GABAB receptor subtypes differentially modulate chemoconvulsant-induced seizure

Ying Chen1, Joshua Foster1, Charlotte Mann1, Irina Vinogradova1, Ian Kitchen1, Bernhard Bettler2. 1Faculty of Health and Medical Sciences, University of Surrey, Guildford, GU2 7XH, United Kingdom, 2Department of Biomedicine, Institute of Physiology, Pharmazentrum, University of Basel, Basel, CH-4056, Switzerland.

Epilepsy is a neurological disorder caused by imbalanced excitatory and inhibitory activities in the brain. GABAB receptors are the G-protein-coupled receptors for the inhibitory neurotransmitter GABA and its activation modulate both the excitatory and inhibitory synaptic transmission in the brain. GABAB receptors are strongly implicated in the genesis and spread of seizures1, however, the precise roles of GABAB receptor subtypes that are located at different synaptic compartments2 and neuronal networks are yet to be defined. In mice lacking either the GABAB1a or GABAB1b isoforms2, we examined the roles of the GABAB(1a,2) and GABAB(1b,2) receptors in the development of seizure.

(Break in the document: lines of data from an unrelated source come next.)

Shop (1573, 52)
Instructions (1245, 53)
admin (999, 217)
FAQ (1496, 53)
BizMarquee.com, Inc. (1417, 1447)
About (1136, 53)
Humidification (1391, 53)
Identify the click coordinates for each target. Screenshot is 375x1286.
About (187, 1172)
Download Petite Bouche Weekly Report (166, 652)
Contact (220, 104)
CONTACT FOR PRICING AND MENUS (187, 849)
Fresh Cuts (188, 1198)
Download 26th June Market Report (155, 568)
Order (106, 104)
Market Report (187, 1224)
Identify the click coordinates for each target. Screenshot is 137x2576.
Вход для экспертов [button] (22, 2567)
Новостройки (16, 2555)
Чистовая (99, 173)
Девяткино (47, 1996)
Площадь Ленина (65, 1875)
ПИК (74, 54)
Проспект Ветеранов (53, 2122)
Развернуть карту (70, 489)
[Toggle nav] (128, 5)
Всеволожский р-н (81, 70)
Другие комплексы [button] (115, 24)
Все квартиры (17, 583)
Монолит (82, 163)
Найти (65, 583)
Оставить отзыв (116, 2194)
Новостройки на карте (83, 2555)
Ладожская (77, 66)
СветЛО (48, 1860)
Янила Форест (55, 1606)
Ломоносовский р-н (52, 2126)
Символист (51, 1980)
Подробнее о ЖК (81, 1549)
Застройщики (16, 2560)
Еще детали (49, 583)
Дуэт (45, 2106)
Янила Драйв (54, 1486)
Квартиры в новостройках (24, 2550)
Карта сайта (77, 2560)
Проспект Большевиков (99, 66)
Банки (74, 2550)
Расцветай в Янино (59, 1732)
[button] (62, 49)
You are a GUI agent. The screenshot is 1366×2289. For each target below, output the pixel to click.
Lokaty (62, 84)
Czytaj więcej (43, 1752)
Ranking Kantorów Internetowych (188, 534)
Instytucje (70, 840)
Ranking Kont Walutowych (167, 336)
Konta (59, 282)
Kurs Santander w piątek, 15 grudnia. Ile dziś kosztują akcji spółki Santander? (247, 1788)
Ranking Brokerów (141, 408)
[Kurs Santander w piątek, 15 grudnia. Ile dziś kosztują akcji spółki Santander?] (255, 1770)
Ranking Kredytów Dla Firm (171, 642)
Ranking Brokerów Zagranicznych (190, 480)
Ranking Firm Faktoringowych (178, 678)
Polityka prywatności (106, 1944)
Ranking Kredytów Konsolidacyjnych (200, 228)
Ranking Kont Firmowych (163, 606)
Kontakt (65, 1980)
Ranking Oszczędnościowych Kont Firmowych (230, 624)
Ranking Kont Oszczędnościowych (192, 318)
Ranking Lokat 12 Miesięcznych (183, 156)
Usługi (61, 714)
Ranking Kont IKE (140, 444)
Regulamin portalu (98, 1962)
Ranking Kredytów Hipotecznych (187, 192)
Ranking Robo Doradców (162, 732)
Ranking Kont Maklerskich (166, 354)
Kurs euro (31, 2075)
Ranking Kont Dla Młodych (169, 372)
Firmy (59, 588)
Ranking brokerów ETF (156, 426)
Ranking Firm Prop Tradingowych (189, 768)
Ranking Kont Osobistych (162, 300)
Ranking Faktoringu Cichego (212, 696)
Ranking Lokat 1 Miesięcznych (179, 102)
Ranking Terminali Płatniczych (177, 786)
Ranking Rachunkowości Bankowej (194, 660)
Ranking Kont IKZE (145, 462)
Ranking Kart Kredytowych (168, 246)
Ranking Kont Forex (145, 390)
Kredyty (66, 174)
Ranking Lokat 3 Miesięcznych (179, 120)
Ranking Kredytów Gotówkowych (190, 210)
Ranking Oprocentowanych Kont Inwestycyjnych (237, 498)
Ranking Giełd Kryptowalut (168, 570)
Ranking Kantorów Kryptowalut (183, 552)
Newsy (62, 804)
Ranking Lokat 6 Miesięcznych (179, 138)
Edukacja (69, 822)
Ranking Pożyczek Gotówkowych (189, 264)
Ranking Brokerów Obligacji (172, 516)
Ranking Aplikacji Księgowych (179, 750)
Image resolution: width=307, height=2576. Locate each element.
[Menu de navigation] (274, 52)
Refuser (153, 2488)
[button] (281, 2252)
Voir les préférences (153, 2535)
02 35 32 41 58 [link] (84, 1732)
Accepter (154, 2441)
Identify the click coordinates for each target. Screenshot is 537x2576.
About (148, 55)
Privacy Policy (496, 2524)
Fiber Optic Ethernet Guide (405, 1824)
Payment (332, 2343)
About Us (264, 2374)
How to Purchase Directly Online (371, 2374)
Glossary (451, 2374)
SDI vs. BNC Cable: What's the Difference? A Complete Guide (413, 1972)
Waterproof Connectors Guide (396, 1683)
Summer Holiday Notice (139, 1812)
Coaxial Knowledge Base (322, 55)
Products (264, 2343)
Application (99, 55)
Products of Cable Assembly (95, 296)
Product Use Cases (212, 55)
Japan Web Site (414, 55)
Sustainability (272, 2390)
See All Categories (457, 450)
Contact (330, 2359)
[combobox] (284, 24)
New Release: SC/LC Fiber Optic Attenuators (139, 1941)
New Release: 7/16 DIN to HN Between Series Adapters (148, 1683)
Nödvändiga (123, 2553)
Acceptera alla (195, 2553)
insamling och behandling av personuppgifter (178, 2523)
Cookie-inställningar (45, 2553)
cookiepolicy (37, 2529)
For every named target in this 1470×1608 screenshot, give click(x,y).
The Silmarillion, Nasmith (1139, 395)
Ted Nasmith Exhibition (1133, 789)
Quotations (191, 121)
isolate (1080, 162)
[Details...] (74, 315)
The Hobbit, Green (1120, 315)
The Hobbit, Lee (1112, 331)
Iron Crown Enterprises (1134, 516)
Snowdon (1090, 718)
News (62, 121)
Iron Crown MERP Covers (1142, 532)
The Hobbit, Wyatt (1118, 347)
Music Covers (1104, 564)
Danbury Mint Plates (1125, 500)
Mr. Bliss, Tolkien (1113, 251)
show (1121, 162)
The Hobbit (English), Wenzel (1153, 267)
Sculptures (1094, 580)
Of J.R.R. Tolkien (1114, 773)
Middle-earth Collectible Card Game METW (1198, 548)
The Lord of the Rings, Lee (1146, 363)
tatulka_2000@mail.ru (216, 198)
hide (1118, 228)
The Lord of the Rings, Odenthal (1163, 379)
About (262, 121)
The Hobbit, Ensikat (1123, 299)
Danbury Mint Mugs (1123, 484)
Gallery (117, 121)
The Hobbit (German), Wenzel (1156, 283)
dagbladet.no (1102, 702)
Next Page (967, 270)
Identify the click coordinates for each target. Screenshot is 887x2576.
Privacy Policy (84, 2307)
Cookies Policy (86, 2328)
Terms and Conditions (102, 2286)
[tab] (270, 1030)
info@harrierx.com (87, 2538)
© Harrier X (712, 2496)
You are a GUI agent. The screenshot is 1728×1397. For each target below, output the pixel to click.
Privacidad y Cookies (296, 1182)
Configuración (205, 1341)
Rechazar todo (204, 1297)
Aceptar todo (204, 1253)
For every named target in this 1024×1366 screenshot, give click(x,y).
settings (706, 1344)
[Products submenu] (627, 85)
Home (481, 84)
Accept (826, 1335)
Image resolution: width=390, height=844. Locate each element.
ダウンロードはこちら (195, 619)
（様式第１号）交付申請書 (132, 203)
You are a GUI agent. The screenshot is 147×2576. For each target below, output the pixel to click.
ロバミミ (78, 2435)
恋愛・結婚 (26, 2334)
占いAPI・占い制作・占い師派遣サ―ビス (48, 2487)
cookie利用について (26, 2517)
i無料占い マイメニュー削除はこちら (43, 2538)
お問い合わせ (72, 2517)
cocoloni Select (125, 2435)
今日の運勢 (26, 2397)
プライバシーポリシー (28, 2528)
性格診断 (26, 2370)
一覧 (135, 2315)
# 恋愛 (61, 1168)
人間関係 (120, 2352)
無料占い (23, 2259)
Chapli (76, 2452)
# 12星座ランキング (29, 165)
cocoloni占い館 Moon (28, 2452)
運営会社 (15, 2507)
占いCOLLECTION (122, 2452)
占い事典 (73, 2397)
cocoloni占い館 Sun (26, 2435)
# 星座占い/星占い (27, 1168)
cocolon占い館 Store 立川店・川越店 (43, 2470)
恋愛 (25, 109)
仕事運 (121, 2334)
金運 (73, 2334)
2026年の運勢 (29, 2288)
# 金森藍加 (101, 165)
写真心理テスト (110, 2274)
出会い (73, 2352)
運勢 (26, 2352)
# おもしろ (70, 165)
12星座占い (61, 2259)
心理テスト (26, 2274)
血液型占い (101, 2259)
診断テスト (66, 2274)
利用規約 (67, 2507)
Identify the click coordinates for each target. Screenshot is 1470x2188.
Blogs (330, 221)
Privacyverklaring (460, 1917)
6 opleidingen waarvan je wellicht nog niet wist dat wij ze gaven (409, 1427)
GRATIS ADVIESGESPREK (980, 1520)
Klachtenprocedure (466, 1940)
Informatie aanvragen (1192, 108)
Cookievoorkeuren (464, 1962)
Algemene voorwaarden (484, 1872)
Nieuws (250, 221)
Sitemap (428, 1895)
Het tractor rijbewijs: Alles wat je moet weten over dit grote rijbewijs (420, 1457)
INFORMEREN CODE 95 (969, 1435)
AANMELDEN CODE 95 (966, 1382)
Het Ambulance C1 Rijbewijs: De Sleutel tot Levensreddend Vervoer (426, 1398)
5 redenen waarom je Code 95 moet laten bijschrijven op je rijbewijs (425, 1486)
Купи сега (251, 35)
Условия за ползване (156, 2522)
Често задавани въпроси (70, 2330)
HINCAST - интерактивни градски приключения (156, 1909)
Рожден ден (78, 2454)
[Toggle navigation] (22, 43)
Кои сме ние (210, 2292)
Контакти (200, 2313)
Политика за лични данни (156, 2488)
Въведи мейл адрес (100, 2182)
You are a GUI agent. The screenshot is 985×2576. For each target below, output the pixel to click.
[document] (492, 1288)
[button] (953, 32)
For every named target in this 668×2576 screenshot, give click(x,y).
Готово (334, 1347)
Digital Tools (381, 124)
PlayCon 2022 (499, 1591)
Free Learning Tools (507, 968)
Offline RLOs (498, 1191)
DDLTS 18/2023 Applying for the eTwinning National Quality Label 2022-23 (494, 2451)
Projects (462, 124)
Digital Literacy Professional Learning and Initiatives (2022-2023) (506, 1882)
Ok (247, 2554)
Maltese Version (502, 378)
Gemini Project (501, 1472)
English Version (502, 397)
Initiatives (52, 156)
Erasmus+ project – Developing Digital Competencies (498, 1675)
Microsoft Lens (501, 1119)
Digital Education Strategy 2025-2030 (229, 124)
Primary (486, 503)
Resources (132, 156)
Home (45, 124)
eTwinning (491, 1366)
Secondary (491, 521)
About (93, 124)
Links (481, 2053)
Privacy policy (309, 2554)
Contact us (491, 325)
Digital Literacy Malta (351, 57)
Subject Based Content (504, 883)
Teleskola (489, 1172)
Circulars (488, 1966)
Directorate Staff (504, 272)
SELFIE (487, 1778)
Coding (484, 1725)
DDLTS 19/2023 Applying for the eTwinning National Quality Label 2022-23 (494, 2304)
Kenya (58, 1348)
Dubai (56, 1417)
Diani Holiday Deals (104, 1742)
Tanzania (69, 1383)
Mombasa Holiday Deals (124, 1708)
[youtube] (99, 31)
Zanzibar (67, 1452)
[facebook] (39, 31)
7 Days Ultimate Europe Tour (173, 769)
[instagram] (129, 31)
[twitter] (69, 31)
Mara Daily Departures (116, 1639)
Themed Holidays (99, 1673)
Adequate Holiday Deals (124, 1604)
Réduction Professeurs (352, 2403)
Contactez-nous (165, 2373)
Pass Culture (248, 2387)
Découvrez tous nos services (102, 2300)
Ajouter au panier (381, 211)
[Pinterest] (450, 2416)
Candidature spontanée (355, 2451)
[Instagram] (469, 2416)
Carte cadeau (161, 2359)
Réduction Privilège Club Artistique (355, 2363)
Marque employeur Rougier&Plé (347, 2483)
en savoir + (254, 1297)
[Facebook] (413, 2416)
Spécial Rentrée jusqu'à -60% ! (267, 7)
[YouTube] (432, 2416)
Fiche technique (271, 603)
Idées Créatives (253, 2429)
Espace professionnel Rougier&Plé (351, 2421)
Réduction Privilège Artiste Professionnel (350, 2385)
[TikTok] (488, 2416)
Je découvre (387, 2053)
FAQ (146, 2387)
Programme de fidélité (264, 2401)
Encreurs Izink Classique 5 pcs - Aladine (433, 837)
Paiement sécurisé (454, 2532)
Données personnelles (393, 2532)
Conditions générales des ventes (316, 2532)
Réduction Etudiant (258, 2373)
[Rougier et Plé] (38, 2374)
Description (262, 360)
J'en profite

Epileptic behaviours in mice were triggered by an injection (subcutaneous route at 60 mg/kg) of a chemoconvulsant pentylenetetrazol (PTZ). Epileptic behaviours were monitored for 45 min and scored according to the modified severity scale (1, hypoactivity; 2, partial seizures; 3, generalised seizures; 4, tonic-clonic seizures; 5, mortality due to seizure). To examine the origin of the differences in epileptic behaviour, distributions of the GABAB(1a,2) and GABAB(1b.2) receptors in the brain were examined by immunolabelling of GABAB1 and GABAB2 proteins. In addition, the Schaffer collateral-CA1 field excitatory postsynaptic potentials (fEPSPs) and population spikes, were recorded using a multi-eletrode array system (MED64) in hippocampal slices and the modulation by GABAB receptor activation was examined 3.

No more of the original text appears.